How drift works

Drift answers the question that matters most day to day: what changed since the last run? Not a score that wiggles — the actual tests that started failing, started passing, appeared, or disappeared.

What gets compared

Every parsed run stores one row per test. A drift comparison takes two runs of the same report family (Maester with Maester, Zero Trust with Zero Trust — diffing across families would be all noise) from the same tenant, and matches tests by their stable id (case-insensitively). By default the portal compares the newest run that has an older same-family run to compare against — so one fresh Zero Trust run never hides the drift available between your two latest Maester runs.

The categories

Category	Rule
Regressions	The result changed to `Failed`, `Error`, or `Investigate`. Investigate counts as failing on purpose — it's Maester asking a human to look, which is exactly what a drift report is for.
Fixed	The result changed to `Passed`.
Added	The test exists only in the newer run (new Maester version, new checks enabled).
Removed	The test exists only in the older run.
Other changes	Movement between non-failing states (e.g. `Skipped` → `NotRun`) — visible, but never dressed up as a regression.

Posture

The posture number you see everywhere is passed ÷ (passed + failed), where errors count as failures.

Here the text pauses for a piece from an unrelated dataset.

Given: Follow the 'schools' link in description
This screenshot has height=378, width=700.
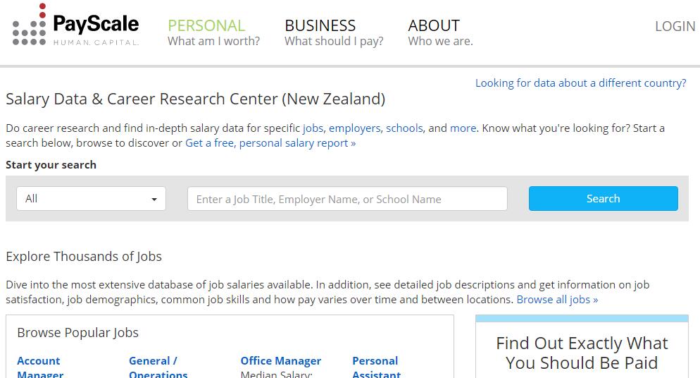Looking at the screenshot, I should click(x=404, y=128).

Skipped and not-run tests don't inflate it. The trend charts plot this per run — real history, not an illustration.

Zero Trust specifics

Zero Trust Assessment results map onto the same model: the recommendation risk becomes severity, the pillar becomes the grouping (and drives the product), and the Planned state is bucketed with skipped — so a recommendation moving Planned → Failed is a regression, but sitting at Planned isn't noise in every report.

Where you see it

The Overview shows the headline ("2 regressions") with the top offenders.
The Changes page is the full diff with severity and product on every row, plus the raw report link.
Drift emails bring regressions to your inbox.